Single-End Mode: In the single-end mode mrFAST will generate two files as specified by the "-o" and "-u" parameters. Default filenename if the "-o" parameter is not specified is "output"; and default filename for the "-u" parameter is "unmapped".
- output file ("-o"): Contains the map locations of the sequences in the specified genome in SAM format. mrFAST returns all possible map locations within the given edit distance ("-e") by default. If the "--best" parameter is invoked, then it will select one "best" location that has the minimum edit distance to the genome.
- unmappped file ("-u"): Contains the unmapped reads in FASTQ or FASTA format, depending on the format of the input sequences.
Paired-End and Matepair Modes: In paired-end and matepair modes, mrFAST will generate a SAM file in the paired-end mode that will store best mapping locations while utilizing the paired-end span information. In addition, it will generate a DIVET file and and OEA file (SAM format). See below:
- output file ("-o"): Contains the map locations of the sequences in the specified genome in SAM format.
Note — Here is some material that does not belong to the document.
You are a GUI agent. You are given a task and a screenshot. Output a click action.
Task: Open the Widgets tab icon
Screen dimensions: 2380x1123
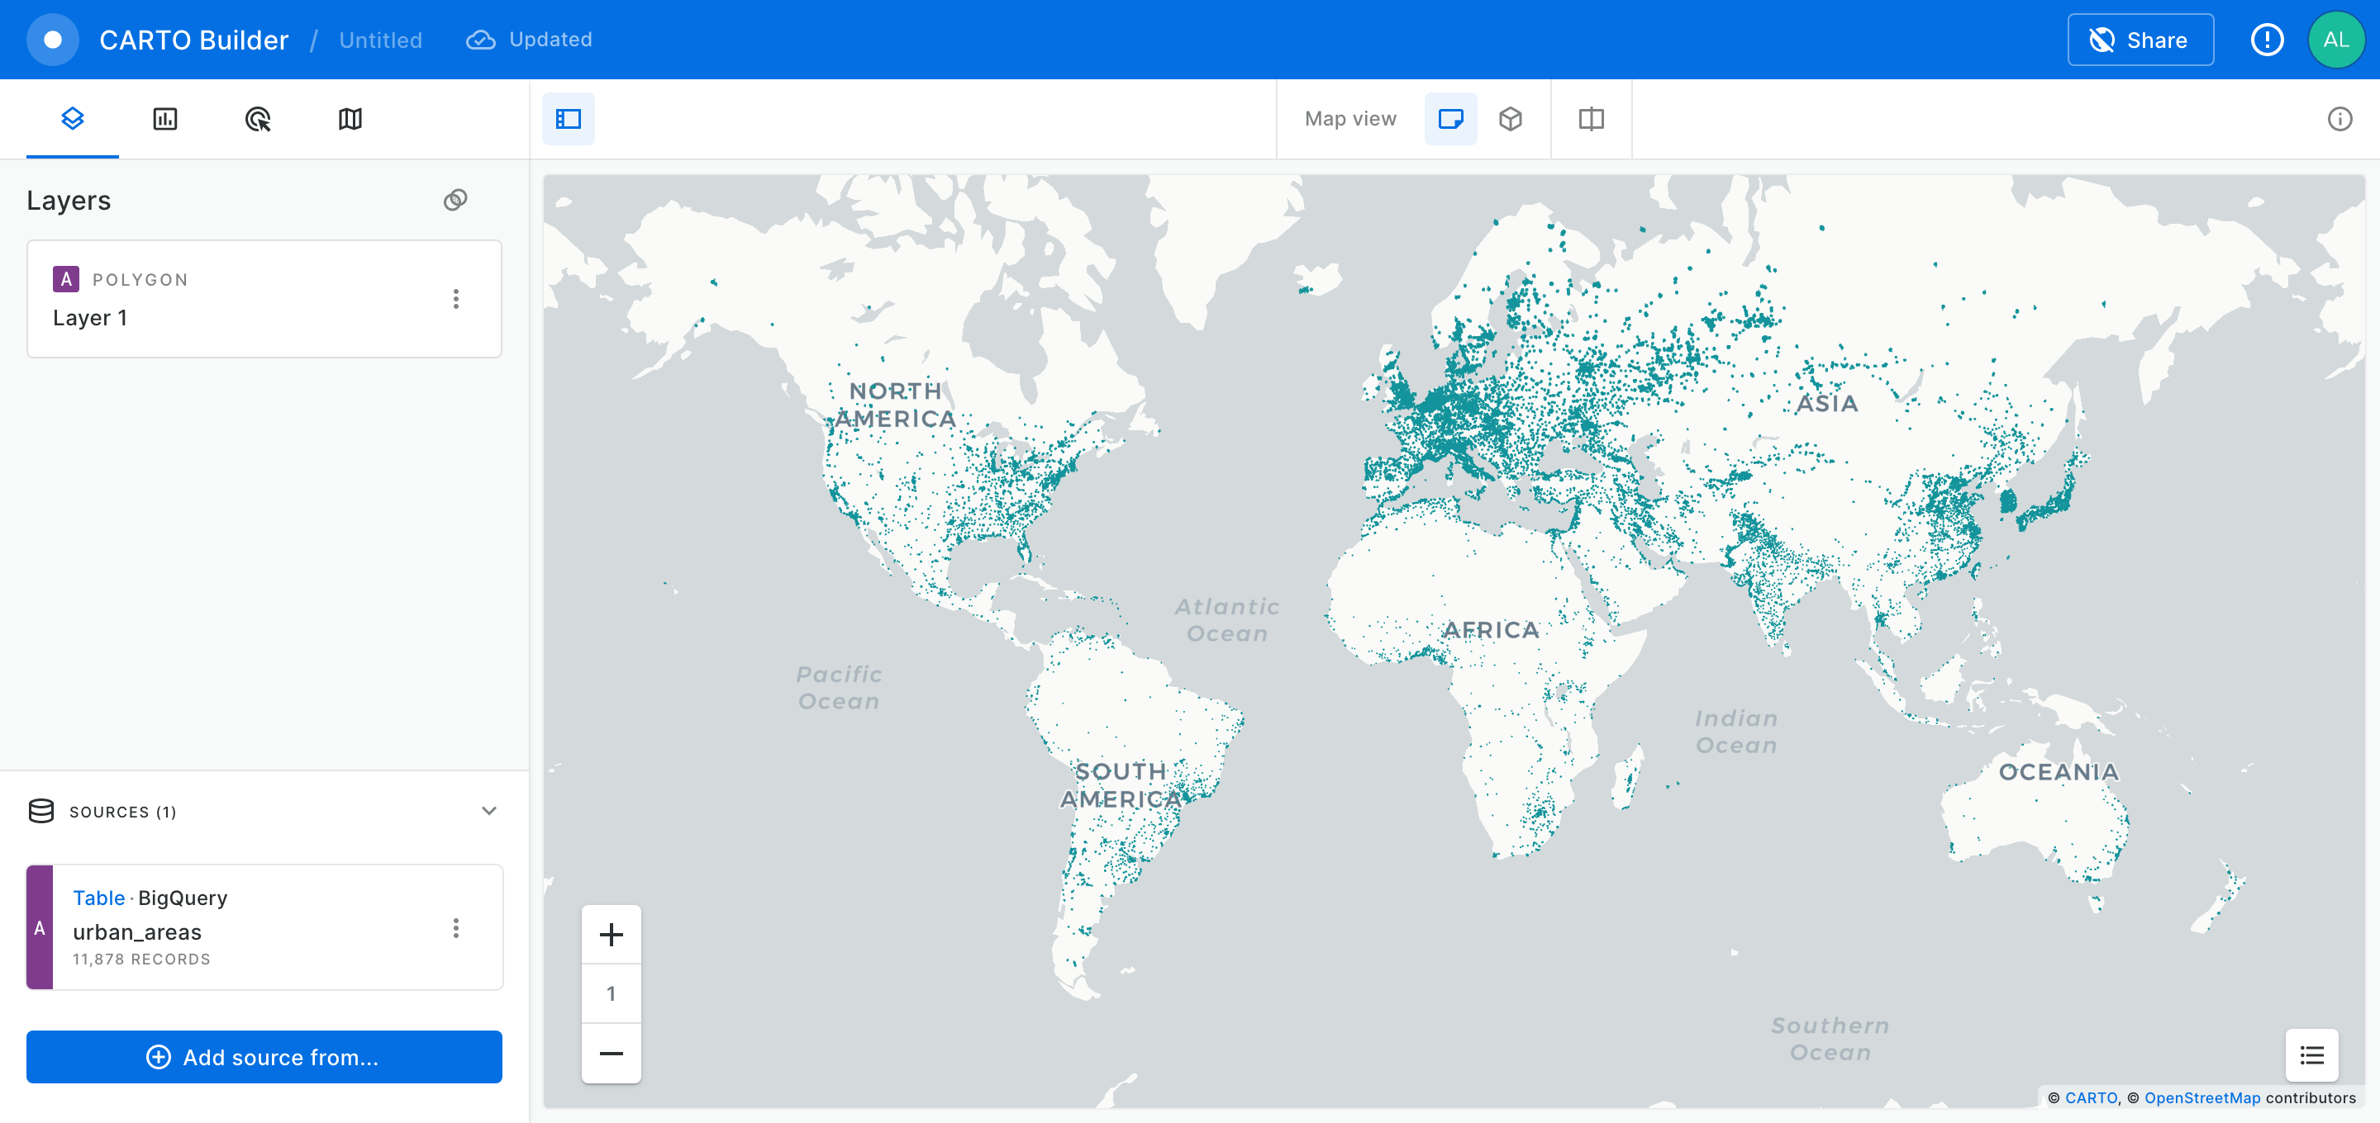pos(164,118)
This file will include:
- If a read pair can be mapped concordantly, the "best" (minimum total edit distance and minimum differential from the average span) map location for the pair.
- If the read pair can not be mapped concordantly, again, the "best" (minimum total edit distance and minimum differential from the average span) map location for the pair.
- unmapped file ("-u"): Contains the orphan (both ends unmapped) reads in FASTQ or FASTA format, depending on the format of the input sequences.
- output.DIVET.vh file ("-o" option changes the prefix "output"): This file includes all possible map locations for the read pairs that cannot be concordantly mapped. This file can be loaded by VariationHunter tool for structural variation discovery.
- output_OEA.sam file: Contains the OEA (One-End-Anchored) reads (paired-end reads where only one read can be mapped to the genome). The output is in SAM format, contains the map location of read that can be mapped to the genome. The unmapped reads of an OEA read pair are not reported in separate lines; instead the sequence and quality information is given in the line that specifies the map location of the mapped read. We use optional fields NS and NQ to specify the unmapped sequence and unmapped quality information. This file can be loaded by NovelSeq tool for novel sequence discovery, however format conversion might be required; please see the NovelSeq documentation.
NOTE: mrFAST will report many (up to 100 by default) possible map locations for the "mapped" read of OEA matepais. This will generate a large file due to repeats and duplications. This file can be limited through the --maxoea parameter (version 2.1.0.0 and above)._
mrFAST mapping output format is in SAM format. For detail about the definition of the fields please refer to SAM Manual. All locations of discordant paired-end reads will be reported in DIVET format as required by the VariationHunter package. Unmapped reads (or, "orphan" read pairs in the PE mode) will be outputted in FASTQ or FASTA format, depending on the input sequence file format.